(Exercise goal) Write out the part of the items that opens with the line containing "At what coordinates should I click to accomplish: Open" and continues through the end of the items, with both ends included. Leave the pictures out of your answer.

(Records to process)
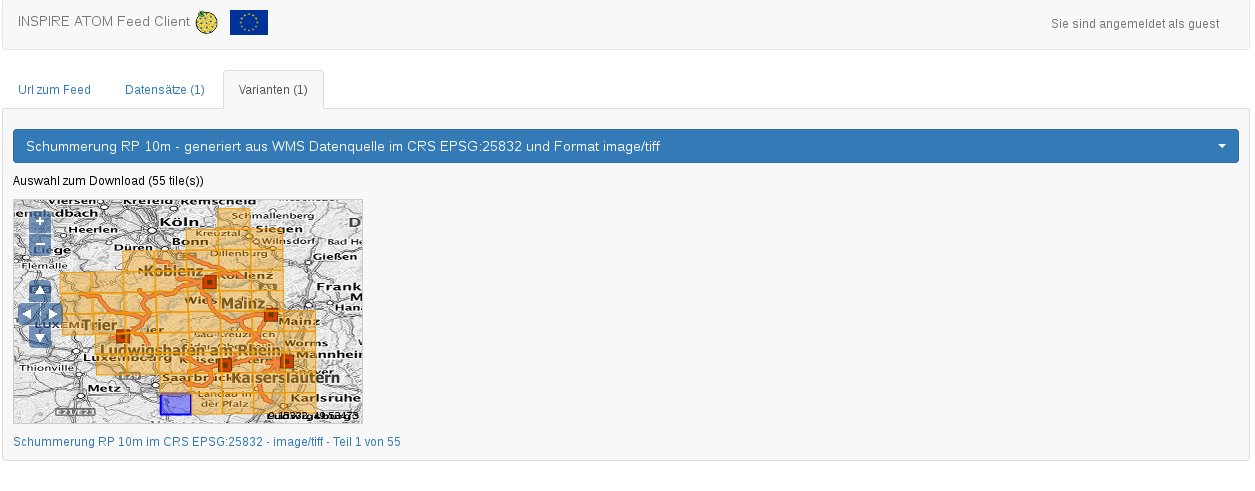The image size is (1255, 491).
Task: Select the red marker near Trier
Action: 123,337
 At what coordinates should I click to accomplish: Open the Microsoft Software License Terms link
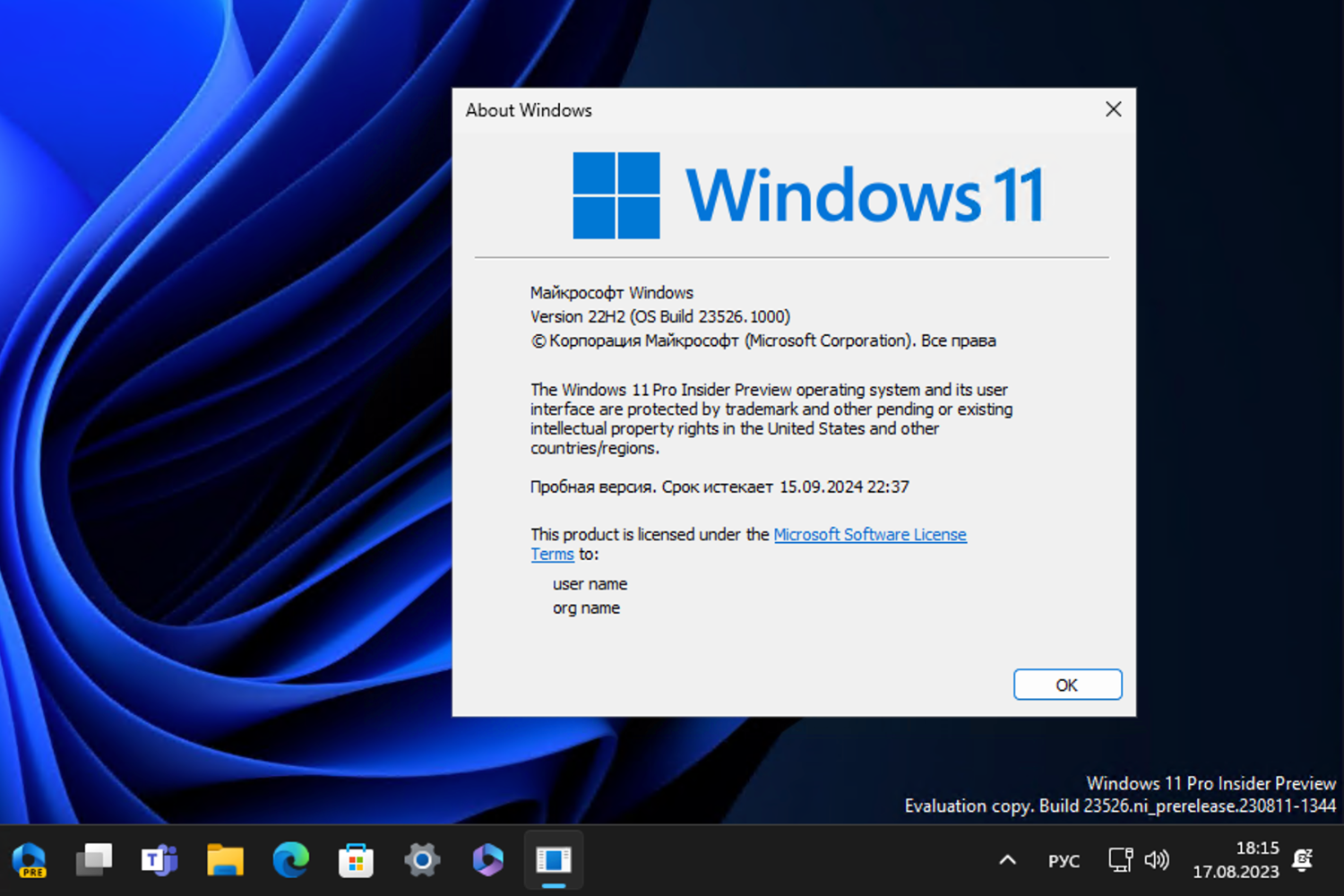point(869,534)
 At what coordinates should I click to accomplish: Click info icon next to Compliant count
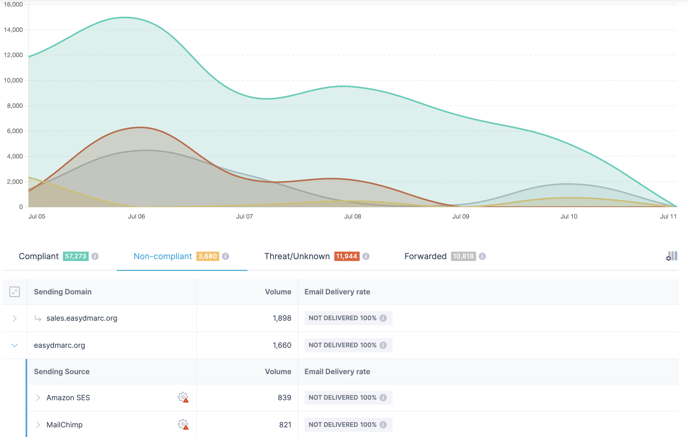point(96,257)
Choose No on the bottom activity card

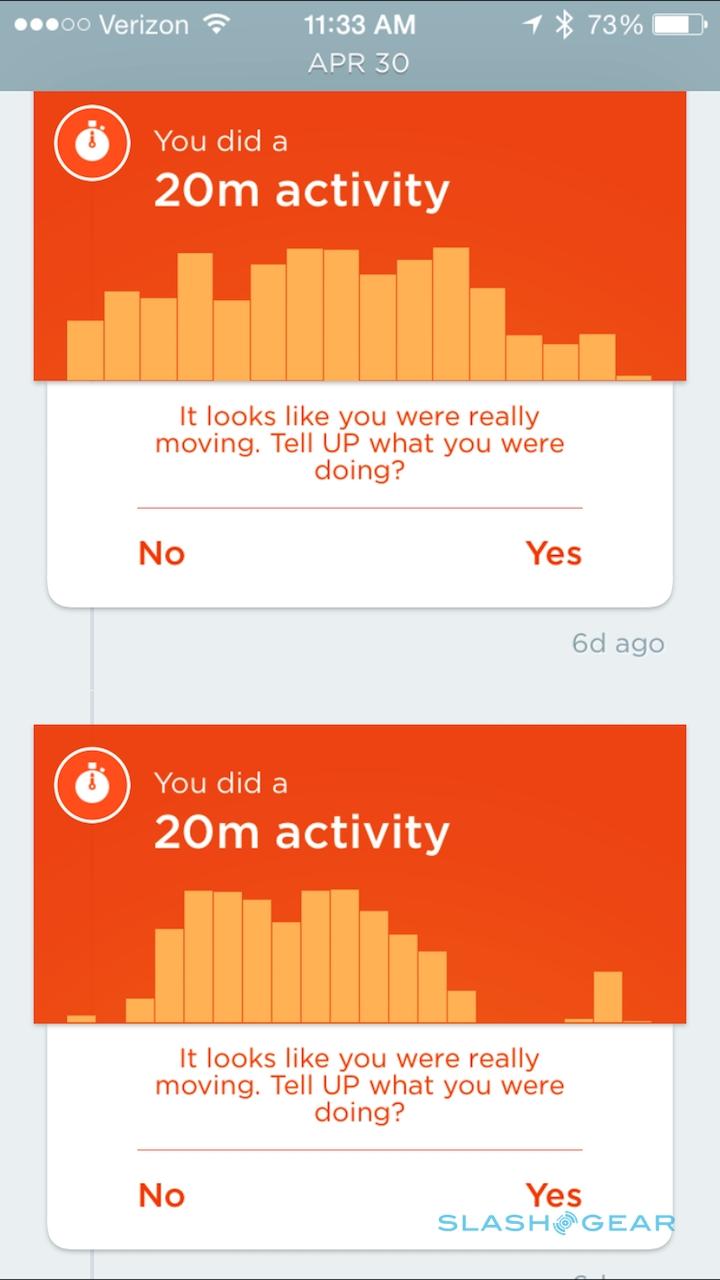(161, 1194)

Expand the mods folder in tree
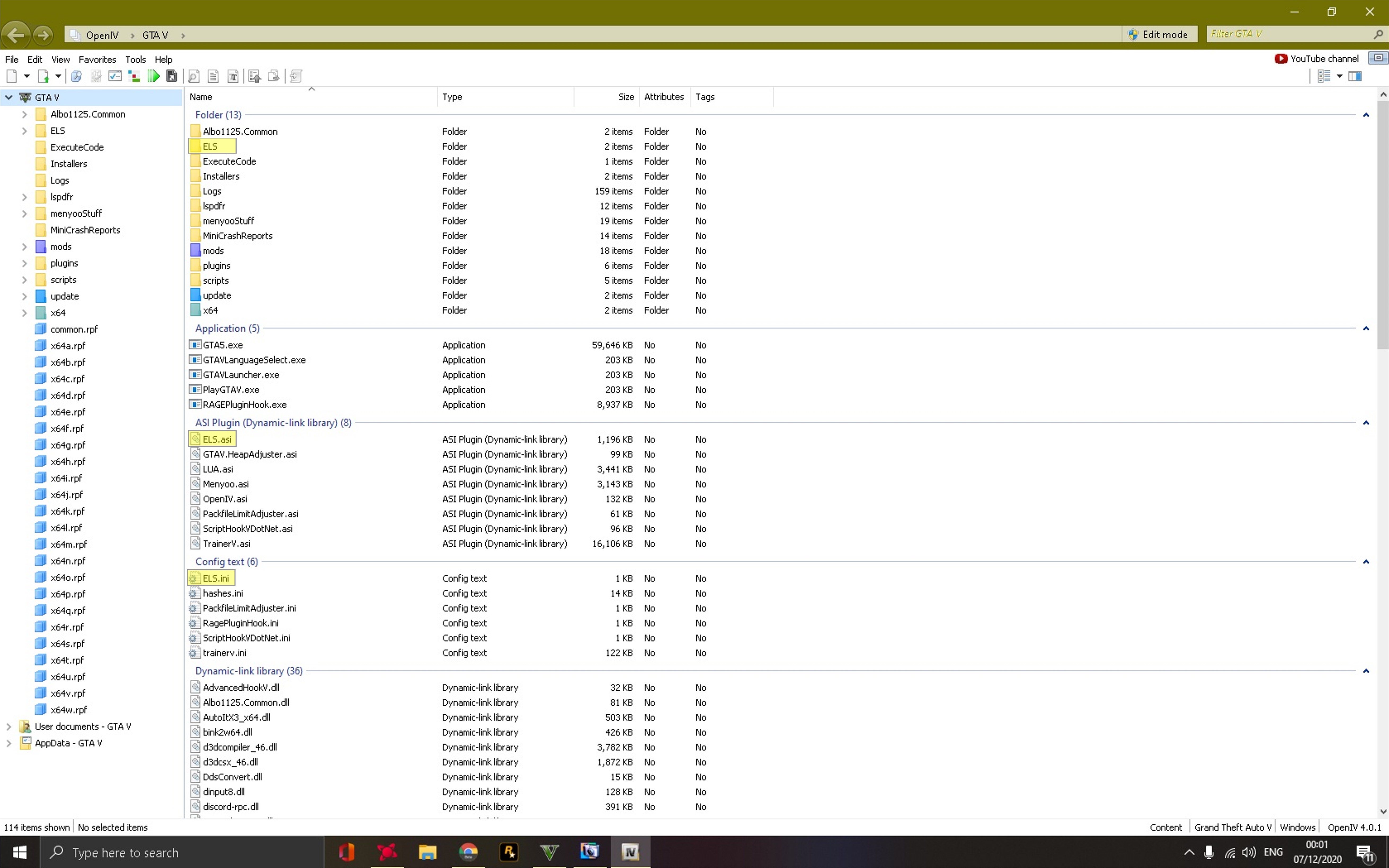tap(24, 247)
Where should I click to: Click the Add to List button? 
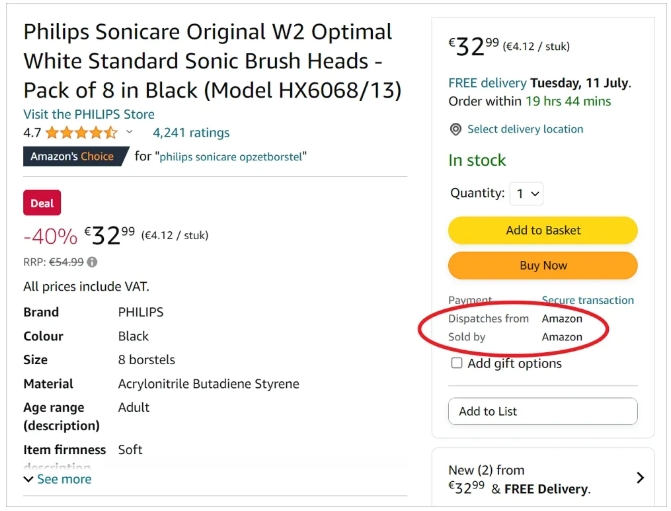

(Exercise answer)
 At what coordinates should I click to accomplish: Open the Microsoft Software License Terms link
point(869,534)
 At what coordinates should I click to accomplish: Click info icon next to Compliant count
point(96,257)
Choose No on the bottom activity card

(161, 1194)

Expand the mods folder in tree
tap(24, 247)
Where should I click to: Click the Add to List button? 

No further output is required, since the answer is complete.